Tenho uma forma de agir que tem obtido certo sucesso no diálogo com o precariado. Todos eles passam pelo entendimento do que é o precariado, a identificação dos que compõe essa classe, o sentimento de solidariedade com sua dor e a paciência para as explicações. A simples recusa ao diálogo quando ele passa pela agressão verbal – copiando e colando, quantas vezes necessárias frases como: não dialogo com agressividade; caso queira uma conversa fraterna estou disposta a te ouvir; caso siga agressivo, não irei lhe responder, é uma das formas.

Em alguns casos, a identificação da agressividade que confronto com a ideologia dessa pessoa como: “você é um seguidor da Bíblia, então sabe como eu que só quem julga é Deus. A amai-vos uns aos outros como vos amei” ou “eu te conheço, tenho profundo carinho por ti, nossa amizade é importante e, por isso mesmo, estou aqui dizendo que podemos discordar, mas você não pode dar espaço ao ódio, pois sei que isso não é você”.

Em muitos casos não respondo diretamente, mas exponho uma opinião contrária em meu perfil (uma indireta direta) que não agride o outro, mas ele verá que sua opinião não é unanimidade e que existem outros pontos de vista.

Além disto, tenho a paciência de seguir um diálogo iniciado até a sua exaustão. E fujo do campo meramente opinativo, fornecendo dados concretos colhidos em fontes seguras, pois também existem fontes de esquerda que atuam com a pós-verdade.
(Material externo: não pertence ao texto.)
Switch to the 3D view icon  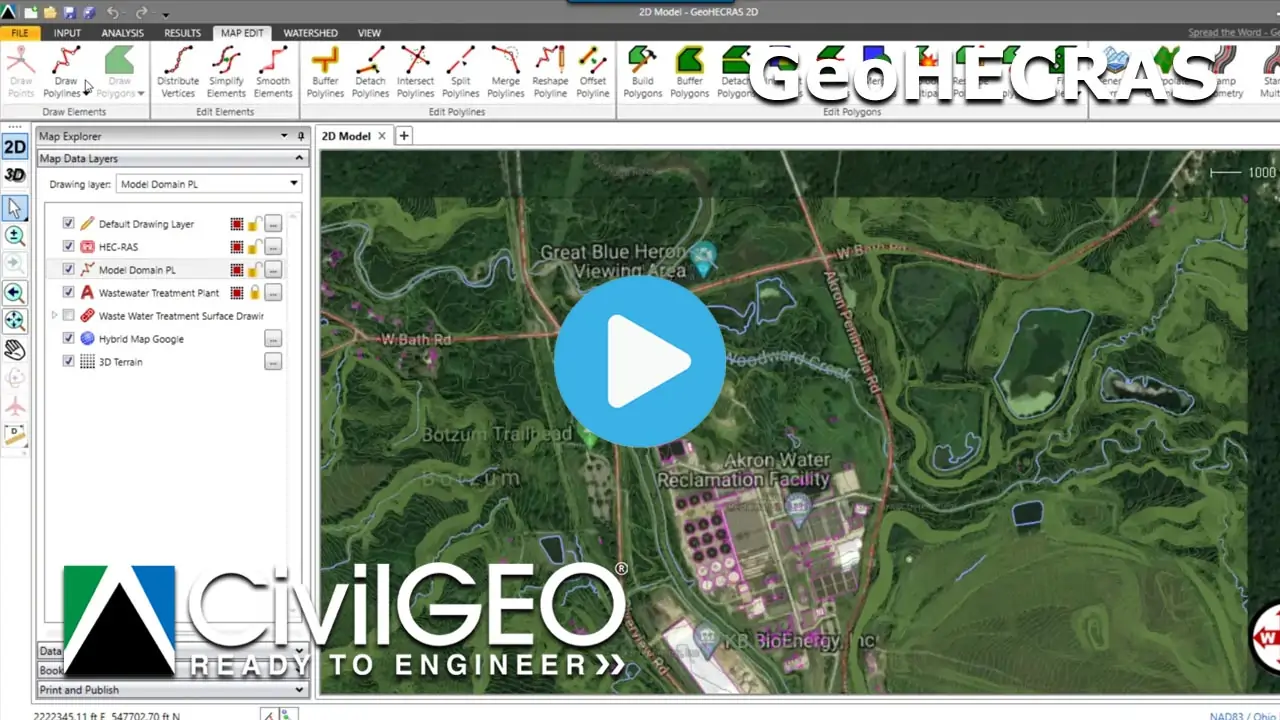[x=15, y=174]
Tenho levantado um debate com o movimento sindical sobre a invisibilidade do precariado. Não perceber sua face nas manifestações e no despejo das insatisfações nas redes socais pode ser um erro fatal. Julgá-lo como parte da burguesia também. Da mesma forma, a insinuação de que “não lêem livro de história” ou “são burros”, é um verdadeiro atentado à percepção de que o precariado tem de si, alguém que estudou e se sacrificou para chegar lá.
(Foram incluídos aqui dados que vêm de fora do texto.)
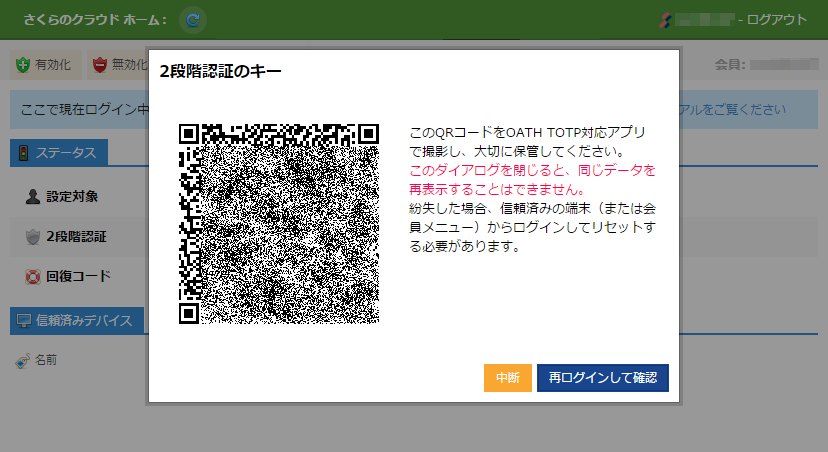Click the lifebuoy 回復コード icon
Screen dimensions: 828x452
coord(32,276)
O movimento sindical deve aceitar o precariado e tentar entender suas insatisfações auxiliando, através dos veículos de comunicação sindical e ações políticas, essa parte da classe trabalhadora a encontrar sua voz, bem como encontrar o sentimento de pertença junto ao proletariado. Costumo afirmar que é preciso carinho, paciência e toda uma postura de diálogo que faz parte do processo de uma boa comunicação. O dirigente sindical deve preencher esse sentimento de vazio, levando segurança onde existe insegurança, solidariedade onde existe indiferença, substituindo aos poucos o desejo pelo consumo e ideias da burguesia pelo desejo de estar entre os seus.
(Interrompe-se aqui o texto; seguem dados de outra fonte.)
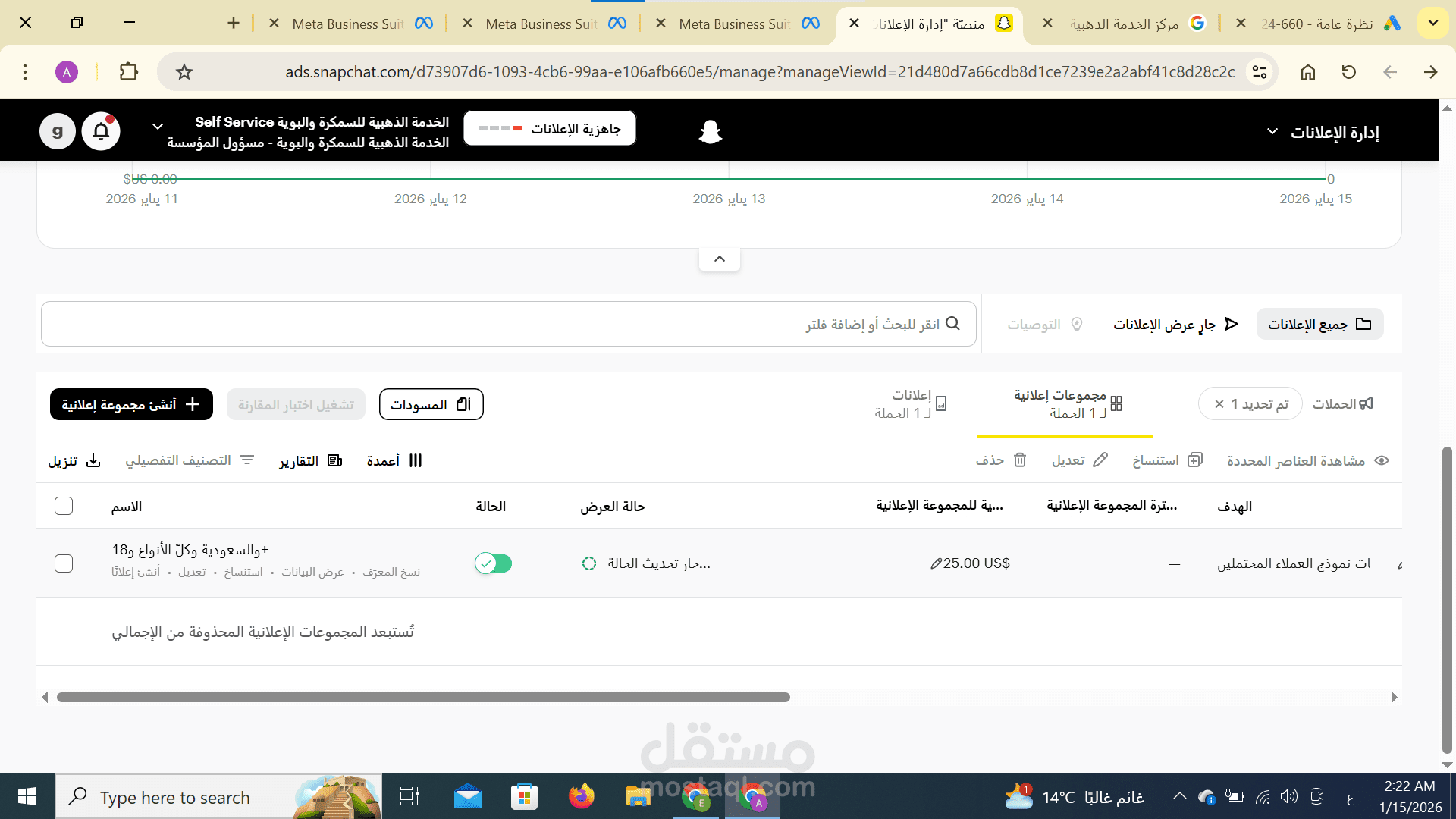Open the أعمدة columns selector icon
Viewport: 1456px width, 819px height.
pos(415,460)
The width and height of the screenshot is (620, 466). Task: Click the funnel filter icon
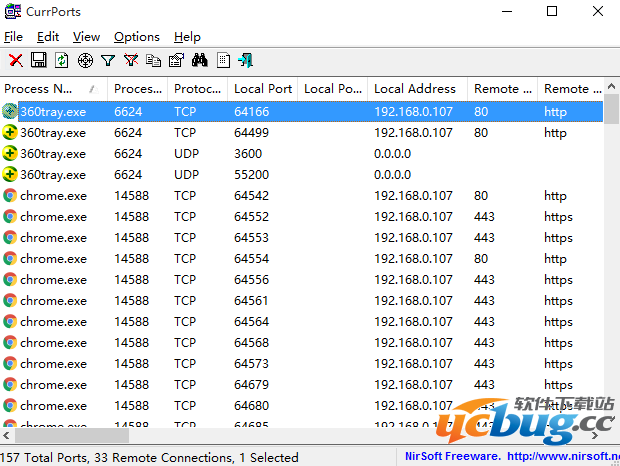coord(108,61)
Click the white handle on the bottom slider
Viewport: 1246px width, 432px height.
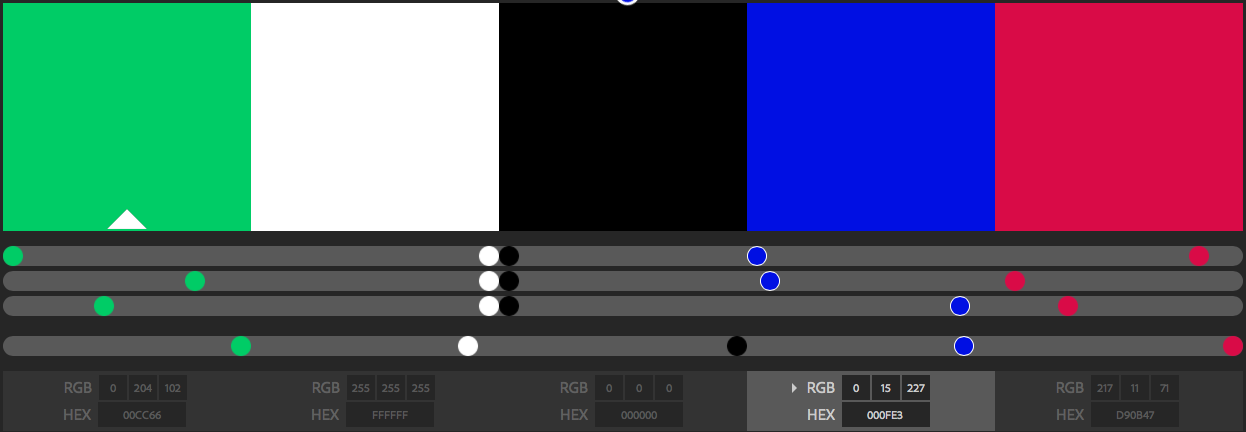(x=468, y=346)
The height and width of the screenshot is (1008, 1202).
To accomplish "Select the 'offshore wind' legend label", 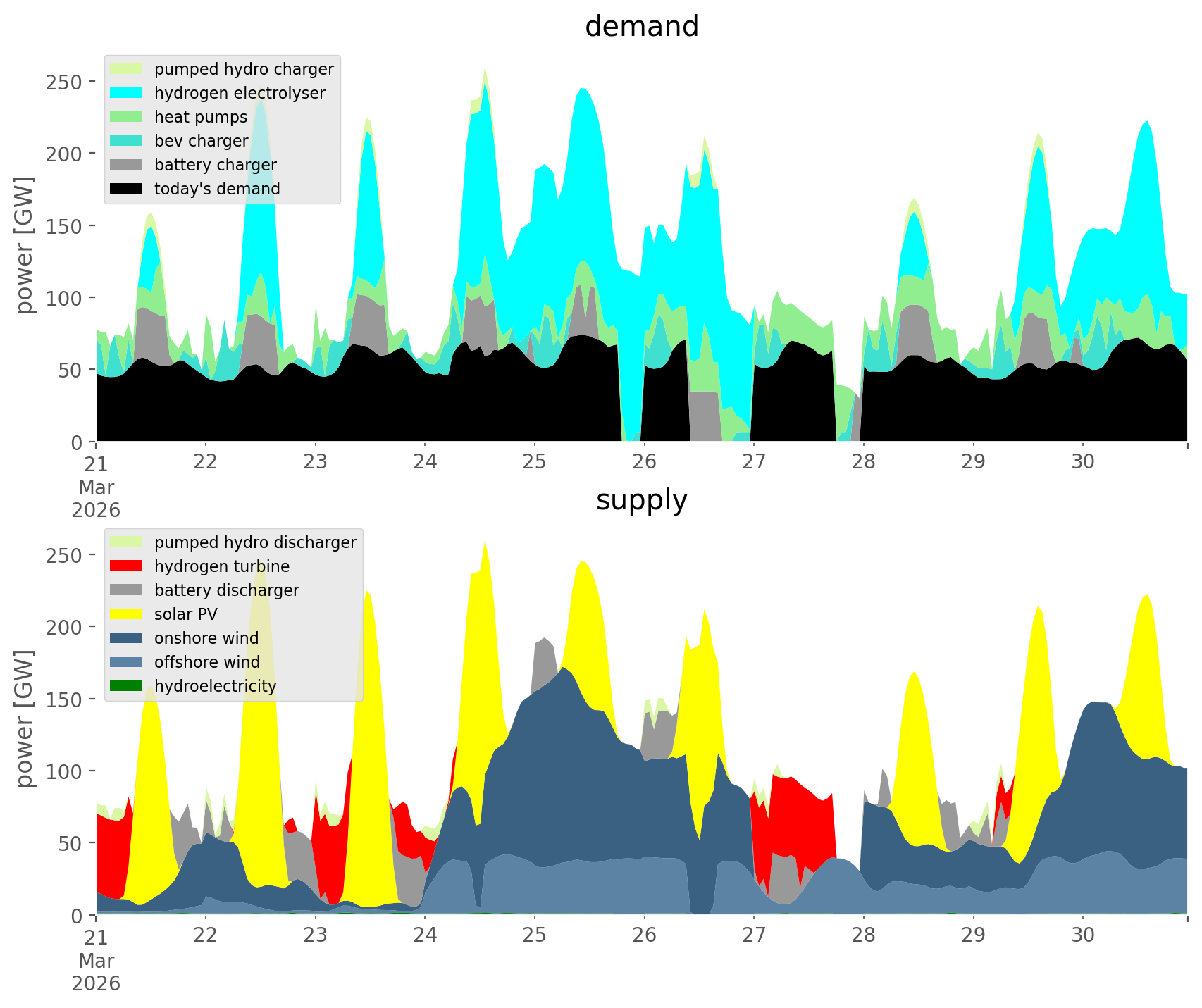I will 206,662.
Não é tarefa fácil. Entendam: o papel do dirigente sindical é incomodar. Nós estamos dizendo para toda classe trabalhadora que ela não vai se aposentar enquanto os que estão retirando seus direitos estão dizendo que tudo vai ficar bem se eles aceitarem o que acontece. O dirigente não: ele está dizendo que não vai ficar bem, que não vai melhorar, que só melhora se nos despirmos dessa ideologia promovida pelo capital e lutarmos contra a opressão. Isso é muito trabalhoso, ainda mais para o precariado, que todo tempo deve se preocupar em se manter estável no mercado de trabalho, aceitando assim a abertura de qualquer direito.

Essas pessoas estão exaustas, precisam de soluções fáceis, como afirma Zizêk, no filme “Guia pervertido da ideologia”: um inimigo único. Como o judeu para os nazistas, a mãe solteira inglesa na década de 1980 para o primeiro-ministro John Major e o PT para o precariado e a elite em 2015.

Cabe ao dirigente sindical desconstruir esse discurso apresentando os reais inimigos da classe trabalhadora.


*Marina Valente é jornalista sindical.